Finishing Up
On this page, you will:
- Verify your complete analytics stack is working end-to-end
- Understand when to upgrade from Lightdash to enterprise BI tools
- Learn when to choose alternative BI tools (Metabase, Omni, Tableau)
- Review what you've built across the entire modern data stack
- Explore next steps for scaling your data platform
Overview
You've built a complete analytics stack: dashboards for operational reporting, notebooks for exploratory analysis, and metrics defined in code. This page helps you verify everything works, understand when to evolve your tooling, and plan next steps.

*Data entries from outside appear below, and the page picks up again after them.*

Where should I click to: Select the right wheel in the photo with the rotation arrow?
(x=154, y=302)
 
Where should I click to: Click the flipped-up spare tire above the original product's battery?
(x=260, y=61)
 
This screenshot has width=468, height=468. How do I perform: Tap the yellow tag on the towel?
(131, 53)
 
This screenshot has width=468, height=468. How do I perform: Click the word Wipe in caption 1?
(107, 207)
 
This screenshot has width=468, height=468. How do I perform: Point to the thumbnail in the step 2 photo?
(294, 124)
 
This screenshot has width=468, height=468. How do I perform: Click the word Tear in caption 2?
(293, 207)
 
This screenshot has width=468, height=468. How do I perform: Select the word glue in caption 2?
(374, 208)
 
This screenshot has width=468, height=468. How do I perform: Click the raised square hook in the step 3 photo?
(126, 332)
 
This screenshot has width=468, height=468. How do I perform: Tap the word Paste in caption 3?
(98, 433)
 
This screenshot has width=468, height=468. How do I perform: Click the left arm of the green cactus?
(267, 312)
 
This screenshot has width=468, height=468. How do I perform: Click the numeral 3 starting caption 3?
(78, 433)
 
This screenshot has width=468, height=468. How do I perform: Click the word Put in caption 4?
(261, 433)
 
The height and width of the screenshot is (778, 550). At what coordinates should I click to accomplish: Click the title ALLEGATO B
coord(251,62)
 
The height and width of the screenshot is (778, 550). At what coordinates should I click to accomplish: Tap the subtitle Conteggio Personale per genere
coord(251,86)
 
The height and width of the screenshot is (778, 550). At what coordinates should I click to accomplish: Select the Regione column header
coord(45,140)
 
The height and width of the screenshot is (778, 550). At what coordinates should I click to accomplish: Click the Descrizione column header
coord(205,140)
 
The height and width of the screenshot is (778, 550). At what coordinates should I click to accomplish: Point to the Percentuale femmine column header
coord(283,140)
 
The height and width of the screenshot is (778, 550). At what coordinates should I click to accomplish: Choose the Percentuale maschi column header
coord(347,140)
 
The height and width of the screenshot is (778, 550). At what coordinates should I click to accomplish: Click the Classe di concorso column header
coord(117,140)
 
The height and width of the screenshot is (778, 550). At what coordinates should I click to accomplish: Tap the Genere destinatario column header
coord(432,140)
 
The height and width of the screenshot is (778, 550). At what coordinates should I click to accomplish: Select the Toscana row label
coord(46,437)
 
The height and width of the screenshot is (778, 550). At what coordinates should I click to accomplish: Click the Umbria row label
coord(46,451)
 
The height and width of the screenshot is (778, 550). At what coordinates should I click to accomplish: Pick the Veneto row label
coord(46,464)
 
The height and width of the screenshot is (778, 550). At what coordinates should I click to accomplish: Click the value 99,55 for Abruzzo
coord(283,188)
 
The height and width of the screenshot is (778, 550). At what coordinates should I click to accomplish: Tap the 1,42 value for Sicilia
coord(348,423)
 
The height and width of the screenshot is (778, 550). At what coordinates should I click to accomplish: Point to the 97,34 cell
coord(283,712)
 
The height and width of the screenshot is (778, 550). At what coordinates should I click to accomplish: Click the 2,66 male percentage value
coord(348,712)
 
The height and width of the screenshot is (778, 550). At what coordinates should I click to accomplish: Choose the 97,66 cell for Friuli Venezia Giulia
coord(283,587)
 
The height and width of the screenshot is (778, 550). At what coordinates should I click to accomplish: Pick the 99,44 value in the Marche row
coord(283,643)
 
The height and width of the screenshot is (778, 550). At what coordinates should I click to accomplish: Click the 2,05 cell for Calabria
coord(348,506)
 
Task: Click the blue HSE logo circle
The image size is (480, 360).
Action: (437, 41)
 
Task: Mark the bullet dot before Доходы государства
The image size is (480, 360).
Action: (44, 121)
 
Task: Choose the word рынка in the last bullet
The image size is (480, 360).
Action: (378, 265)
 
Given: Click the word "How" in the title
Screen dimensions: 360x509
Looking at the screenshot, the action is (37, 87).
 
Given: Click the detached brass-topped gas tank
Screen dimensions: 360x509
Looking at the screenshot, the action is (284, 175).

┌─────────────────────────────────────────────────────────────────────────┐
│ COMPLETE ANALYTICS STACK │
├─────────────────────────────────────────────────────────────────────────┤
│ │
│ Raw Data Transformation Analytics Layer │
│ ──────── ─────────────── ──────────────── │
│ │
│ ┌──────────┐ ┌──────────────┐ ┌────────────────┐ │
│ │ DLT │──▶│ dbt (MARTS) │───▶│ Lightdash │ │
│ │ SNOWPIPE │ │ • Staging │ │ • Dashboards │ │
│ │ AIRBYTE │ │ • Int models │ │ • Metrics │ │
│ └──────────┘ │ • Fact/Dim │ └────────────────┘ │
│ │ • REPORTING │ │
│ └──────────────┘ ┌────────────────┐ │
│ │ Snowsight │ │
│ │ • SQL queries │ │
│ └────────────────┘ │
│ │
│ ┌────────────────┐ │
│ │ Notebooks │ │
│ │ • Jupyter │ │
│ │ • Snowflake │ │
│ │ • Hex │ │
│ └────────────────┘ │
│ │
│ Orchestrated by Prefect, secured by role-based access control. │
│ │
└─────────────────────────────────────────────────────────────────────────┘
Verification Checklist
Confirm your analytics stack is fully operational:
Data Flow
-
Raw data loaded:
DLT,SNOWPIPE,AIRBYTEdatabases contain recent data-- Check latest load timestamps SELECT MAX(loaded_at) FROM dlt.currencies; SELECT MAX(loaded_at) FROM snowpipe.exchange_rates; SELECT MAX(loaded_at) FROM airbyte.contacts; -
dbt models built:
ANALYTICS.MARTSandANALYTICS.REPORTINGcontain transformed data-- Check latest dbt run SELECT COUNT(*) FROM analytics.marts.fct_exchange_rates; SELECT COUNT(*) FROM analytics.reporting.fct_exchange_rates; -
Orchestration working: Prefect flows run successfully and trigger dbt
- Navigate to Prefect UI → Check flow run history
- Verify no failed runs in the last 7 days
Analytics Layer
- Snowsight accessible: Can query
REPORTINGschema and create basic charts - Open Snowsight → Run a query against
fct_exchange_rates -
Create a simple chart → Verify it displays
-
Lightdash connected: Can explore dbt models and see defined metrics
- Open Lightdash → Navigate to Explore → Select
Exchange Rates -
Verify metrics appear (Average Exchange Rate, Volatility, etc.)
-
Dashboards live: Created dashboards show data and refresh automatically
- Open "GBP Exchange Rates Dashboard"
- Verify charts display data (not "No data")
-
Apply a filter → Verify charts update
-
Notebooks working: Can connect to Snowflake and query data
- Open a notebook (Snowflake Notebooks or Jupyter)
- Query
fct_exchange_rates→ Verify data loads - Create a simple plot → Verify it renders
Access Control
-
Service accounts working:
SVC_LIGHTDASHcan queryREPORTINGschemaUSE ROLE SVC_LIGHTDASH; SELECT COUNT(*) FROM analytics.reporting.fct_exchange_rates; -- Should succeed SELECT COUNT(*) FROM analytics.marts.fct_exchange_rates; -- Should fail (ANALYTICS_REPORTER has no access to MARTS) -
Roles configured: Analysts have
ANALYTICS_DEVELOPERorANALYTICS_REPORTERSHOW GRANTS TO ROLE ANALYTICS_REPORTER; -- Should show grants on REPORTING schema only
Metrics as Code
-
Metrics in dbt YAML:
fct_exchange_rates.ymlcontains metrics definitionscat models/marts/core/fct_exchange_rates.yml | grep -A 5 "metrics:" -
Auto-sync working: Pushing to
mainbranch triggers Lightdash recompile - Make a small change to a dbt YAML file (e.g., update a metric label)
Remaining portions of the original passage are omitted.